[Stored items]
___

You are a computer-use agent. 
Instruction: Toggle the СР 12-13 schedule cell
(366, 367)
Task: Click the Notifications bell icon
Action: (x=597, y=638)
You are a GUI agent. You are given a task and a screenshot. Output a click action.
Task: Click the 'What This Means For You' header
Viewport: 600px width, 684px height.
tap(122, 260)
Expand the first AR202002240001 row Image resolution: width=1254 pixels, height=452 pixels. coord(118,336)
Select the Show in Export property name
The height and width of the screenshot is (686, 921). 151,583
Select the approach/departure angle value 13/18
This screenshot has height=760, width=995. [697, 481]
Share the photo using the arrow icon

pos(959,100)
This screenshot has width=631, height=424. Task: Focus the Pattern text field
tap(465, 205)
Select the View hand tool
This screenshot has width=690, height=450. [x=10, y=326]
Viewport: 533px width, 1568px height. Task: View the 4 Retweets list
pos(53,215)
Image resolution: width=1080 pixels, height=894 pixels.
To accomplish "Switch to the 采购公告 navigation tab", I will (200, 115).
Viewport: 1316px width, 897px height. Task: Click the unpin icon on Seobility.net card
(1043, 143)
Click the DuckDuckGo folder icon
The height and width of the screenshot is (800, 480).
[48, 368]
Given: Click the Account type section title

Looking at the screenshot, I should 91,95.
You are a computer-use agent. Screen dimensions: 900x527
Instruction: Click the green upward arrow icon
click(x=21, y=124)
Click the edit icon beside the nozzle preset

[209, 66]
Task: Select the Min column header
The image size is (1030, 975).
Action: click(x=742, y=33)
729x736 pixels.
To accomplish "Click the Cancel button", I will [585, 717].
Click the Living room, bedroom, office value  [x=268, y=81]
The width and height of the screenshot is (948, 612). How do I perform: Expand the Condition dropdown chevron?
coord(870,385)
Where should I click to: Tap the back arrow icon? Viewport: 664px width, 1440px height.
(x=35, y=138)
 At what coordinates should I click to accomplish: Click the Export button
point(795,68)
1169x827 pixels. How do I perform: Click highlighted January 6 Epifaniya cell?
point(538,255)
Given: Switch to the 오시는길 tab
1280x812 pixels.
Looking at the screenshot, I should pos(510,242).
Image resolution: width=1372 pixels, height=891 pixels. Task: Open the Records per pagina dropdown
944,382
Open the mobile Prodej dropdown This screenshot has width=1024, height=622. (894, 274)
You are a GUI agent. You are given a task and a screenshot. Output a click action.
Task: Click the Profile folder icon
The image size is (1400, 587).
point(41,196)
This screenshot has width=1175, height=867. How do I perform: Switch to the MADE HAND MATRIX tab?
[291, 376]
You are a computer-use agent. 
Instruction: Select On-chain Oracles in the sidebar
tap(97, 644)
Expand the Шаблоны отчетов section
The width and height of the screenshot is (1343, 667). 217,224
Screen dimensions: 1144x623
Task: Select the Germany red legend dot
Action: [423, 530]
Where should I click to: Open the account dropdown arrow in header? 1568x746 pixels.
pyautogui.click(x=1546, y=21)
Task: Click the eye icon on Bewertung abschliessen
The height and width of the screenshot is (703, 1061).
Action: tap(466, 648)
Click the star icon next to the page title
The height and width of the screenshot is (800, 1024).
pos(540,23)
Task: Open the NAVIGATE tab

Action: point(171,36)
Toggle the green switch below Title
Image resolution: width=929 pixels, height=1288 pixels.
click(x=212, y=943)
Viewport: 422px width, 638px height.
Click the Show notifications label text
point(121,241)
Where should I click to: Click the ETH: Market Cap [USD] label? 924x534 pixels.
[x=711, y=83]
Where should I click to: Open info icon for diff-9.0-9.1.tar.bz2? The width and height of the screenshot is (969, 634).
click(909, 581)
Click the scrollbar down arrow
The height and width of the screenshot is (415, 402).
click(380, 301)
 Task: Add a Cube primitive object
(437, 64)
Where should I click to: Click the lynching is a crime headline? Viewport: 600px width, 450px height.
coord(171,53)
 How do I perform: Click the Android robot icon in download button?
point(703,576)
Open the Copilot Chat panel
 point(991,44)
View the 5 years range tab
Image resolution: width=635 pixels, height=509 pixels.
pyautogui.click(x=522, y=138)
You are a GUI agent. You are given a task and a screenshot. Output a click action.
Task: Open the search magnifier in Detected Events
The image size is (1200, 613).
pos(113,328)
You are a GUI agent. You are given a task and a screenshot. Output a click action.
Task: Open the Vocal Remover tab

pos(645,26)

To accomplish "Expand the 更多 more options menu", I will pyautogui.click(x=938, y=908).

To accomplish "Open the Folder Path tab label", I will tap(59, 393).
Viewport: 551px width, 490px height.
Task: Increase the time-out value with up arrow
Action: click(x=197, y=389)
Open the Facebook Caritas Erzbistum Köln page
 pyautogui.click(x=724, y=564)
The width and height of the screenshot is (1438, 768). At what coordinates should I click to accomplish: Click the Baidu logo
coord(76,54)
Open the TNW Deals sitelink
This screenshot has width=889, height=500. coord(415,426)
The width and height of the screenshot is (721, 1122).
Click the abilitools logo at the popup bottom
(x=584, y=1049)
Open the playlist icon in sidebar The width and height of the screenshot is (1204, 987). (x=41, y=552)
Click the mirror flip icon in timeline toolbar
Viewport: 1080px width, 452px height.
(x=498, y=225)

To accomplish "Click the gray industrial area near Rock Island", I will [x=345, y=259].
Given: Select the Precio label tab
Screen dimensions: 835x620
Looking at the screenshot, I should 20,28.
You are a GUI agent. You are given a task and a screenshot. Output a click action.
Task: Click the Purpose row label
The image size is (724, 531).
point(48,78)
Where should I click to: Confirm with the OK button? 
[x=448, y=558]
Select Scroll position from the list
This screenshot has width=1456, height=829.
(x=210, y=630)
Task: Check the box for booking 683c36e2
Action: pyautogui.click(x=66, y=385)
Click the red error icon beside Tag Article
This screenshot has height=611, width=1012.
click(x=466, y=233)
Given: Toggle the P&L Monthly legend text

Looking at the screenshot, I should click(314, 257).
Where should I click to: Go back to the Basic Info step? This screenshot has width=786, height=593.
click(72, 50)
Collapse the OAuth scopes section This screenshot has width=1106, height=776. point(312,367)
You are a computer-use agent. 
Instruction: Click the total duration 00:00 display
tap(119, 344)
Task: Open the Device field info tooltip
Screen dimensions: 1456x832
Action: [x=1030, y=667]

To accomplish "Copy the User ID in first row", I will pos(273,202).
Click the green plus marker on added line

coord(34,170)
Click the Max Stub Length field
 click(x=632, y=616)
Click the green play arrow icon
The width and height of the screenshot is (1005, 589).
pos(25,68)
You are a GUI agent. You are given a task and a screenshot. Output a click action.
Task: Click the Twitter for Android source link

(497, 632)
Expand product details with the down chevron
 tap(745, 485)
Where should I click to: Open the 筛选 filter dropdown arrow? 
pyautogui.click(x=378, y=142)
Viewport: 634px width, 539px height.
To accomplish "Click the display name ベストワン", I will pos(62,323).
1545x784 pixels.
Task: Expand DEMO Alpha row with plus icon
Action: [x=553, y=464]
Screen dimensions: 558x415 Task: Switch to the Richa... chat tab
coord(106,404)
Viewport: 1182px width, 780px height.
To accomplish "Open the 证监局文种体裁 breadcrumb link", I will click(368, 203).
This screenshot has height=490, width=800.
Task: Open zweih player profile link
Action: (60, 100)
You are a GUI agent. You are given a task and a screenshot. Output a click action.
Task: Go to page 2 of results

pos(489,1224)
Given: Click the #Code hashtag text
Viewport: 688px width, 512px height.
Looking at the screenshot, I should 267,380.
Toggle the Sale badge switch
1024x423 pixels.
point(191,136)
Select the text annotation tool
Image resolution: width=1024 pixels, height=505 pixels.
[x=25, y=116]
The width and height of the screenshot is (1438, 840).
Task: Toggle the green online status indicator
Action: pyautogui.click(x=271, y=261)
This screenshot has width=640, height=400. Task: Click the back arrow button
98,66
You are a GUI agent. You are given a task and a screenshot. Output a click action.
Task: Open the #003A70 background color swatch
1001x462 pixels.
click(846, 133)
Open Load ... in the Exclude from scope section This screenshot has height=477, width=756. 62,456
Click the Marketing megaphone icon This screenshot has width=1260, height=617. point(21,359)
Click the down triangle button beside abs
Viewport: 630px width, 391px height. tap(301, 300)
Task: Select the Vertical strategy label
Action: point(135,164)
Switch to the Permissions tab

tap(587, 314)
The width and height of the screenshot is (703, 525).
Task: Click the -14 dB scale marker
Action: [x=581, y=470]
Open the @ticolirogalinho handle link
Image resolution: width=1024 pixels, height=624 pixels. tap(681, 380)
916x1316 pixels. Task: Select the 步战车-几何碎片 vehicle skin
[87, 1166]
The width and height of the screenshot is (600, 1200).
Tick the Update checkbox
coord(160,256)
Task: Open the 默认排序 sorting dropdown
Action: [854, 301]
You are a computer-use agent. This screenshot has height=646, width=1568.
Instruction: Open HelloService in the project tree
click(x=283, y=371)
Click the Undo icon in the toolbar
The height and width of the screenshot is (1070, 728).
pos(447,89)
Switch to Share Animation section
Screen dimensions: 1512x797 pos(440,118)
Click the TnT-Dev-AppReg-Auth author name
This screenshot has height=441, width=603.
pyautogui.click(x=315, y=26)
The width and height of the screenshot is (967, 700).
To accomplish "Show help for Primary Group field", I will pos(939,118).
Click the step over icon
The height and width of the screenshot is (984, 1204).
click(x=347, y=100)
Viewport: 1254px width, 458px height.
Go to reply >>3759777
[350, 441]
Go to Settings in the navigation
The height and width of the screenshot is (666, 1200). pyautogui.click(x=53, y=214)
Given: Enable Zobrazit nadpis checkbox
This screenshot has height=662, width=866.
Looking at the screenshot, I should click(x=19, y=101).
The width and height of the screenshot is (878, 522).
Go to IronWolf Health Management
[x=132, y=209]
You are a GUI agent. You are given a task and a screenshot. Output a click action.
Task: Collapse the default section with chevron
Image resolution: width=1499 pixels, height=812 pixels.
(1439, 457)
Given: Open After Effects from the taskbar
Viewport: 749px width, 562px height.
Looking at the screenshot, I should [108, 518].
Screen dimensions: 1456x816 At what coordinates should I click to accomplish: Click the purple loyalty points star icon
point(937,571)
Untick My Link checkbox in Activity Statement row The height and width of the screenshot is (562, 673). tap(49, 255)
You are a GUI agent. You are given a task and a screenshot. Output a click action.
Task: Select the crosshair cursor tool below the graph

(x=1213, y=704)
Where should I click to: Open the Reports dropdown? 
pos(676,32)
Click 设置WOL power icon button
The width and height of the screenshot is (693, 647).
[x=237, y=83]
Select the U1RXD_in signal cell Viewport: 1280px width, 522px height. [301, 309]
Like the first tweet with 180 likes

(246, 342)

___

Exercise goal:
Among the lines above, find those with the string "toolbar" and copy them.

Result of the task:
Click the mirror flip icon in timeline toolbar
Click the Undo icon in the toolbar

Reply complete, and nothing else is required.